Extinct genus of reptiles

Dyoplax is an extinct genus of pseudosuchian archosaur, possibly an erpetosuchid. Fossils have been found from the type locality within the upper Schilfsandstein Formation in Stuttgart, Germany. The holotype specimen was a natural cast of a nearly complete skeleton that lacked only parts of the tail and limb bones.

==Classification==

Oscar Fraas, the original describer of Dyoplax, described the specimen as having "the head of a lizard and the armor of a gavial". When the taxon Pseudosuchia was first proposed in 1890, Dyoplax was considered one of the three genera within the clade, and was included within the family "Aetosauridae". Several other papers published in later years have also placed the genus within Pseudosuchia. In 1956 the genus was referred to Notochampsidae, now known as Protosuchidae. It was suggested to be a possible erpetosuchid in 1966, but was later classified as one of the earliest protosuchids in 1994.

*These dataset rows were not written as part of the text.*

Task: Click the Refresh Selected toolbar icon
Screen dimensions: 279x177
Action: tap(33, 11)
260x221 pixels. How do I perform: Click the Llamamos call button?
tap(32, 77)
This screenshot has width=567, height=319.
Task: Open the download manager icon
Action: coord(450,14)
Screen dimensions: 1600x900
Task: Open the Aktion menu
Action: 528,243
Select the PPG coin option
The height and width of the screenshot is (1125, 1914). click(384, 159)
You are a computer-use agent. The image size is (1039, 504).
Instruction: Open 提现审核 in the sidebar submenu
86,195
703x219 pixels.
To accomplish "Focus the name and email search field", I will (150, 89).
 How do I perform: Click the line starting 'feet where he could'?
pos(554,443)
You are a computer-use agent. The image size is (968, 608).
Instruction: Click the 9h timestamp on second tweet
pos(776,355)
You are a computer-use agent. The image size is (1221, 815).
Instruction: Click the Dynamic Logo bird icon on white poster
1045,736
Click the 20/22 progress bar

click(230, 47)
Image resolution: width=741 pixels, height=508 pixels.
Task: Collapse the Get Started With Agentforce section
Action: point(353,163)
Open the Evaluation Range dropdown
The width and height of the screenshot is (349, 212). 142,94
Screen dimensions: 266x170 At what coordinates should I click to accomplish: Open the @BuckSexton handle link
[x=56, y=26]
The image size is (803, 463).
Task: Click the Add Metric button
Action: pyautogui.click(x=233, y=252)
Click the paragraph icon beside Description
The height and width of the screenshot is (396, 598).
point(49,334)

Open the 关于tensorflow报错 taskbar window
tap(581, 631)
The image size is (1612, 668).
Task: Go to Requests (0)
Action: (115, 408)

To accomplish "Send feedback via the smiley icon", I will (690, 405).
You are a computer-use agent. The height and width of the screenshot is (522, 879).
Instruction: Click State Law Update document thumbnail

In that same year a paper was published that identified several synapomorphies characteristic of the clade Aetosauria. This confirmed that Dyoplax was not within the order Aetosauria as had been previously speculated because it lacked four out of five of the synapomorphies associated with Aetosauria.

A paper published in 1998 by Spencer et al. considered Dyoplax to be within Sphenosuchia, a grade of basal crocodylomorphs. The authors claimed that all synapomorphies present within Crocodylomorpha, as defined in 1992 by Sereno & Wild, were present in Dyoplax. They further concluded that the genus had most of the synapomorphies common to Sphenosuchia, lacking only the forked posterior process of the squamosal. On this basis, the authors concluded that there was enough evidence to place Dyoplax within Sphenosuchia. The age of the specimen within the strata would make Dyoplax the oldest sphenosuchian known at the time, predating other genera from the late Carnian that were once thought to be the oldest members of Sphenosuchia such as Hesperosuchus and Parrishia. However, Maisch, Matzke and Rathgeber (2013) questioned the placement of Dyoplax within Crocodylomorpha, and argued that it shared important cranial and postcranial features with Erpetosuchus; the authors tentatively reassigned Dyoplax to Erpetosuchidae.

== Paleoecology ==
The Shilfsandstein Formation was deposited during the early Carnian stage of the Late Triassic (~ 228 million years ago) in a lagoonal paleoenvironment. Numerous bivalves, chondrichthyan fish such as Palaeobates, trematosaurian temnospondyls such as Metoposaurus, a phytosaur, and plants such as Neocalamites and Equisetites were also present in the paleoenvironment that existed at the time.